Work instruction:
Please reproduce the entries below exactly, starting at the first line and ending with the line that holds "Image resolution: width=2576".

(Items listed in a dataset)
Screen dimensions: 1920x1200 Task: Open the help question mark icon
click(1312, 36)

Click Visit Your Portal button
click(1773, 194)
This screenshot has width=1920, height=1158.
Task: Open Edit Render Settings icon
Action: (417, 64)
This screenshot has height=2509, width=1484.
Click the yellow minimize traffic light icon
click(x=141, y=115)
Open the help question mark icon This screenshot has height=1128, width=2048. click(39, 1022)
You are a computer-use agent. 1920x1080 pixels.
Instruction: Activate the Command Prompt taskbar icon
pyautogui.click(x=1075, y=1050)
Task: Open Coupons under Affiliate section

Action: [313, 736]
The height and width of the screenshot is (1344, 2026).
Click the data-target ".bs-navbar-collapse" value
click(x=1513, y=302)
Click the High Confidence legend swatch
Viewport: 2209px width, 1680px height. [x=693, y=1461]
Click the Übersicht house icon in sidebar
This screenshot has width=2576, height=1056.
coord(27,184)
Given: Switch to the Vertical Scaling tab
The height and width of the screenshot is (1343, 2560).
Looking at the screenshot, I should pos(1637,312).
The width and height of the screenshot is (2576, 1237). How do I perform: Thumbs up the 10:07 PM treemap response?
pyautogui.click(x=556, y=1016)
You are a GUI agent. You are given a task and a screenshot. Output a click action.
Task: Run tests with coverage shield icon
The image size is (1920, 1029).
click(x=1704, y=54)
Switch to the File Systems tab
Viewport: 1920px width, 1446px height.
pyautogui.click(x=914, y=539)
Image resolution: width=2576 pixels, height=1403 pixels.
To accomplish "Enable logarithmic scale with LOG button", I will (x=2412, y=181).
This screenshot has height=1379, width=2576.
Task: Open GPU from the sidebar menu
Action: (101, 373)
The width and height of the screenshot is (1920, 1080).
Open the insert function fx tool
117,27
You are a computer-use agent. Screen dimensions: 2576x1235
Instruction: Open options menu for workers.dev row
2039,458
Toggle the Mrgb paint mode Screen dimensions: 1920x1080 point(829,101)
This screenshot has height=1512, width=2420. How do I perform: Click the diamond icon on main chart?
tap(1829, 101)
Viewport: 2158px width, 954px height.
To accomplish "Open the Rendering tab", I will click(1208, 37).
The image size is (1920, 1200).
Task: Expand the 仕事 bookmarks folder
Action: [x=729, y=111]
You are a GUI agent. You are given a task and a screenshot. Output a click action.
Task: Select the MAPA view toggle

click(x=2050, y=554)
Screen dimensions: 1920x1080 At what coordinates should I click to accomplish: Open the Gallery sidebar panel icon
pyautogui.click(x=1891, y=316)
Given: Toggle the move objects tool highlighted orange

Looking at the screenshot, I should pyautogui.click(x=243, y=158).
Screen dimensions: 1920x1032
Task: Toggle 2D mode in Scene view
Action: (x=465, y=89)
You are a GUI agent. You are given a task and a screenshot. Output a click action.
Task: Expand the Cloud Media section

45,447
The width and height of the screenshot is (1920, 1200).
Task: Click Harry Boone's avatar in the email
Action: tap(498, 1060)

Your response:
Screen dimensions: 1920x1200 Task: Open the help question mark icon
click(1312, 36)

Click Visit Your Portal button
click(1773, 194)
This screenshot has width=1920, height=1158.
Task: Open Edit Render Settings icon
Action: (417, 64)
This screenshot has height=2509, width=1484.
Click the yellow minimize traffic light icon
click(x=141, y=115)
Open the help question mark icon This screenshot has height=1128, width=2048. click(39, 1022)
You are a computer-use agent. 1920x1080 pixels.
Instruction: Activate the Command Prompt taskbar icon
pyautogui.click(x=1075, y=1050)
Task: Open Coupons under Affiliate section

Action: [313, 736]
The height and width of the screenshot is (1344, 2026).
Click the data-target ".bs-navbar-collapse" value
click(x=1513, y=302)
Click the High Confidence legend swatch
Viewport: 2209px width, 1680px height. [x=693, y=1461]
Click the Übersicht house icon in sidebar
This screenshot has width=2576, height=1056.
coord(27,184)
Given: Switch to the Vertical Scaling tab
The height and width of the screenshot is (1343, 2560).
Looking at the screenshot, I should pos(1637,312).
The width and height of the screenshot is (2576, 1237). How do I perform: Thumbs up the 10:07 PM treemap response?
pyautogui.click(x=556, y=1016)
You are a GUI agent. You are given a task and a screenshot. Output a click action.
Task: Run tests with coverage shield icon
The image size is (1920, 1029).
click(x=1704, y=54)
Switch to the File Systems tab
Viewport: 1920px width, 1446px height.
pyautogui.click(x=914, y=539)
Image resolution: width=2576 pixels, height=1403 pixels.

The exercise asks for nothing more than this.